大江戸Ruby会議01 - Regional RubyKaigiに行ってきた。 Asakusa.rb の皆様、発表者の皆様、ありがとうございました。とても楽しかった。以下、例によって感想をつらつらと。

100.times { Asakusa.rb.meetup! }, @a_matsuda

コミュニティとは、みたいな話が聞けたのがよかった。自分が勉強してスキルアップしたい、ではなくて、 Ruby や Ruby を取り巻くもの(もちろん人も)に関心があるひとたちの集まり、という。 Asakusa.rb のような「コミュニティ」にはもともと憧れがあって、いいなーでも家からも職場からも遠いし・・・とか思っていたんだけど、一度行ってみたいと思ったし、それ以上に「じゃあ自分が近場で仲間を集めて何かすればいい」と強く思った。で、懇親会や帰り道で @mori_dev さんと @1syo さんにそれぞれ別にそういう話を振ってみたらふたりとも乗り気になってくれて、じゃあ Shibuya.rb ならぬ Shibuya Rubyist Power Lunch をやりますか!という話が持ち上がって大変楽しみになってきた。

Ruby 処理系の構想(妄想), 笹田耕一

理想の Ruby 処理系とは、という話。 4/1 のネタバレが聞けて良かった(おれの残念すぎる C 言語読解力ではあのパッチのどこが笑いどころなのか理解できなかった)自分が知らない分野でもいろいろ研究開発は進んでいるのだなーと思った。型つき Ruby はなんとなく良さそうな印象を持った。 Scala とか、型はいるよね派が台頭してきたこともあるし。やっぱ必要だからある(けど全部面倒みるのはだるいので推論で楽したい)という流れがきているし。

大江戸HTTPクライアント絵巻

いろいろあるんだなーと(net/http と open-uri くらいしか使ったことない) SSL をやろうとすると候補が減る、とかは頭の片隅に置いておきたい。

RailsとCで作る大量広告配信システム

今回お目当てだった発表の一つ目。一番重要な配信サーバは結局 C で書くのねー、というのがわかって、ああーやっぱりそうなのか、と。そこよりもむしろ集計の仕組みのほうが興味深かった。 Apache の combined/extended 書式のログはパースしづらい、という話は前に読んだことがあるし実際自分もそういうプログラムを書いたときに苦労した覚えがあって、だから TSV にして扱いやすくするとかは常套手段だよねー、というところまでは知っていたんだけど、もっと処理しやすい独自フォーマットを使うという発想はなかったので、もし今後そういうことをする機会があったら考えてみたい。あとログの集計も、ひとつの集計プログラムで一度に全部の仕事をするのではなく、中間形式に一回コンバートして最後にマージする、みたいなのは、実際に業務で大量のログをさばくときにすごく有効そうだなあと思った。 Haddop 使うほどでもない、とか、導入にいろいろ障害が、とかいうケースでも、考え方とかアーキテクチャを知っていれば応用がきく部分だと思うので、これも参考になった。あと ActiveSccafold は知らなかったので調べてみよう。

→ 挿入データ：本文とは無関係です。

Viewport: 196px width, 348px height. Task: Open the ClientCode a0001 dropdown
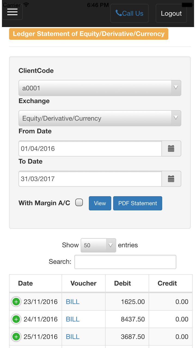pos(100,88)
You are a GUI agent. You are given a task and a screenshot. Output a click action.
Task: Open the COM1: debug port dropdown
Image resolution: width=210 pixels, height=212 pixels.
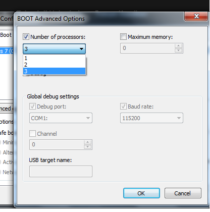pos(61,118)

"mission critical"なシステムでも使える Thread の作り方

スレッドの監視とかスレッドで無限ループしてるプログラムのテスト方法についての話。これはコードが多く、じっくり読んだり動かしてみたりしたいので資料公開に期待したい。話を聴いてた限りでは、おれはスレッドプログラミングの経験はほとんどないけど(趣味でちょっとだけサンプルを打ち込んだ程度)考え方としてはオーソドックスな手法なのかな、と。あとウェブ屋っぽい発想で「なぜプロセスのフォークではなくスレッドを選んだのか」という質問をしたら、実際の環境では100スレッド * 100プロセスで合計10,000スレッド走ってる、という回答で、すいませんでしたって感じだった。

エンドツーエンドテストはCapybaraにお任せ!

テストの話。WEB+DB PRESS Vol.61の特集に書いてあった内容とだいたい似てる感じだなーと思った。「エンドツーエンドテストはレイヤではなく手法、やり方の話なんだ」といっていた。おれももっとテストたくさん経験積んだらピンとくるのかな。あと終了後にお賽銭箱のところで柴田さんに挨拶したら、何年も前にサイボウズ・ラボ(オフィス移転前)に遊びに行ったときに一度お会いしたことを覚えていてくださって、なんか嬉しかった。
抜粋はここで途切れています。